The bigloo lalr(1) parser generator supports operator precedence and associativity. The method for specifying the precedence for terminal symbols is described in Grammar Definition. Precedence is assigned to each non-terminal production from the precedence of the last terminal symbol appearing in that production.

Typically, when the parser generator encounters a shift/reduce conflict, it produces a warning message, then chooses to reduce. When a parser generator has precedence and associativity information, it can make a much more sophisticated decision.

Let's use this simple calculator grammar as an example:

(lalr-grammar ((left: op-mult op-div) (left: op-add op-sub) op-lparen op-rparen op-semicolon number) (file (()) ((file stmt))) (stmt ((expr op-semicolon) (print expr))) (expr ((number) number) ((expr@a op-add expr@b) (+ a b)) ((expr@a op-sub expr@b) (- a b)) ((expr@a op-mult expr@b) (* a b)) ((expr@a op-div expr@b) (/ a b)) ((op-lparen expr op-rparen) expr))))

Let's start with this input:

1 + 2 * 3;

At the point where the parser has read 1 + 2 and the lookahead symbol is *, the parser encounters a shift/reduce conflict. Should it first reduce by the (expr op-add expr) production or shift the * in the hopes of reducing the latter expression first?

The (expr op-add expr) production has gotten its precedence from the op-add terminal symbol. This is the precedence of the reduce. The precedence of the shift comes from the precedence assigned to the lookahead terminal symbol, which is op-mult. Since op-mult has higher precedence, the parser generator in this state chooses to shift and does not produce a warning.

Here's an example which we can use to demonstrate associativity:

1 + 2 - 3;

The parser generator encounters a similar shift/reduce conflict this time, except that when it tries to determine whether to shift or reduce, it finds that both actions have the same precedence. In this case, the parser generator looks at the associativity of the precedence group containing the op-add and op-sub. Since these are declared to be left-associative, the parser generator chooses to reduce from this state, effectively calculating the 1 + 2. Had these symbols been right-associative, the parser would have chosen to shift, effectively calculating 2 - 3 first. If these symbols had been declared non-associative with the none: keyword, the parser would generate an error if it ever encountered this state.

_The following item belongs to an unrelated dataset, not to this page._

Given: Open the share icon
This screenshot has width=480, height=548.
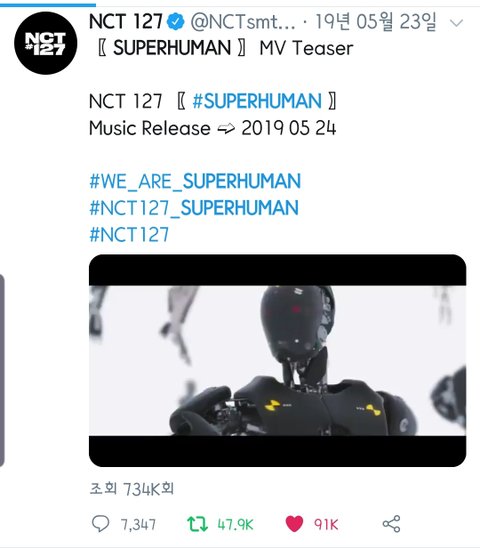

Once a grammar has been defined, it can be used to parse some input using the following function:

read/lalrp lg rg port [emptyp] bigloo procedure This function takes three, possibly four, arguments. The first, lg, is the Lalr(1) grammar. The second, rg, is the lexical analyzer that feeds the grammar with tokens. The third argument, port, is the port that contains the input to be parsed. The last argument, emptyp, if provided, should be a function of one argument. It is called with each new token read from the port and should return #t if the token denotes the end of input. The result of the call is the value computed by the semantic actions of the production rules.

In order to work properly, the regular grammar used with an Lalr(1) grammar should follow some conventions:

• If a semantic value is to be associated with the token just parsed, the regular grammar should return a pair whose car is the token name (a symbol) and the cdr is the semantic value.
• If there is no value associated with the token, the regular grammar can return just the token name. When used in conjunction with an Lalr grammar, regular grammar should never return #f as a token value. This is specially true when the regular grammar detects the end of parsing. In that case, the regular grammar must not return the #f value. A good way to handle end-of-file is illustrated in the following example:
  
  

  (let ((g (regular-grammar () ... (else (let ((c (the-failure))) (if (eof-object? c) c (error 'rgc "Illegal character" c)))))) (l (lalr-grammar ...))) (read/lalrp l g (current-input-port)))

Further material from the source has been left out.